Morton Egol (Managing Director of Arthur Andersen's School of the Future Program) is especially outspoken about workers as learners, claiming that "all work will become learning."(2) Egol is particularly concerned that educational institutions be redesigned for learning in the Information Age, emphasizing project-based learning, information literacy, and the development of lifelong learning skills.

Learning opportunities for workers may include company educational reimbursements for traditional education; organizational support for attendance at workshops and special training sessions, etc. But, more and more, job-related learning is delivered over the Internet. Companies may have their own training centers (e.g., Texas Instruments uses TEDS, Training, Education & Development System <http://www.cbm.com/company.html>), but is considering bringing broadband learning to its employees with Ninth House Network <http://www.ninthhouse.com> TCM Internet Services is another example of a site supplying training via the Web; it offers "over 410 courses at your finger tips" at its training center <http://www.tcm.com/learning/index.htm>

High Performance Organizations
With the onslaught of the Information Age, and the changeable technology environment, organizations are now seeing themselves as high performance. This framework places a premium on employees who are learners and problem-solvers. High-performance organizations encourage collaboration and cross-functional sharing of information, nurture innovation, and work hard at reducing bureaucracy. In writing about high performance companies, many writers refer to the fact that assumptions are routinely challenged as the current environment changes. "We've always done it that way" gets challenged.

Lifelong Learners
Companies are increasingly recognizing that lifelong learning skills are extremely valuable:

Lifelong learning does not simply mean going back to school during a career. Gathering, processing, analyzing, and interpreting information -- and deciding what to retain and what to discard -- must be an integral part of how one operates in the workplace.(3)

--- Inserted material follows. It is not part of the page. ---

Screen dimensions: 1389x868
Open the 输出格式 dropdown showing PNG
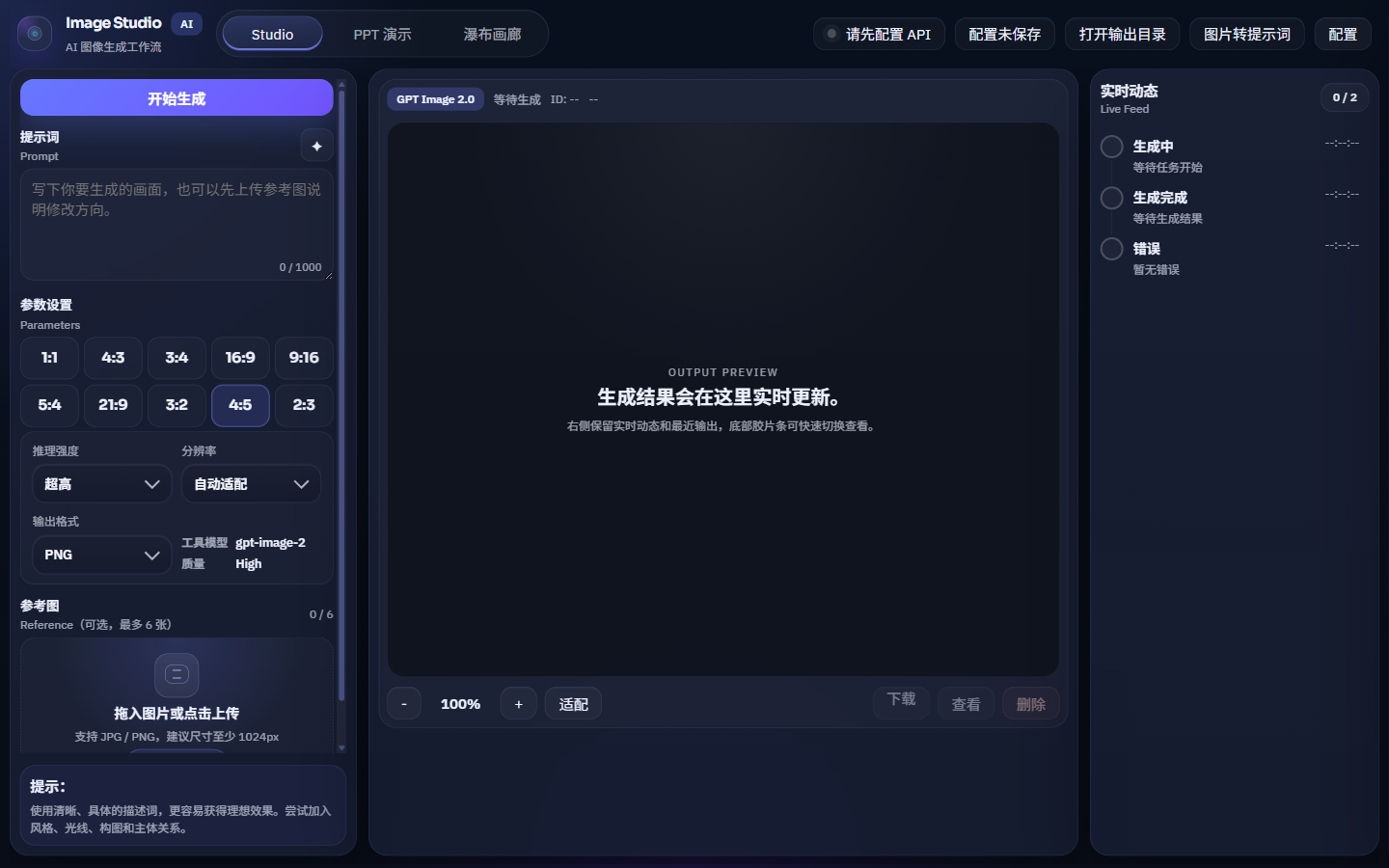101,555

Individuals who have been caught in the technology trenches in the last decade or so, and who have struggled to master new technology skills, know from personal experience how important self-directed learning skills are. Several of the Workplace Quotations I collected refer to the importance of having skills to be a lifelong learner (see numbers 18, 20, and 21).

Librarians have long realized that there are intimate links between information literacy, knowing how to learn, and lifelong learners. As far back as 1989, the final report of the American Library Association's Presidential Committee on Information Literacy stated:

Ultimately, information literate people are those who have learned how to learn. They know how to learn because they know how knowledge is organized, how to find information, and how to use information in such a way that others can learn from them. They are people prepared for lifelong learning, because they can always find the information needed for any task or decision at hand.(4)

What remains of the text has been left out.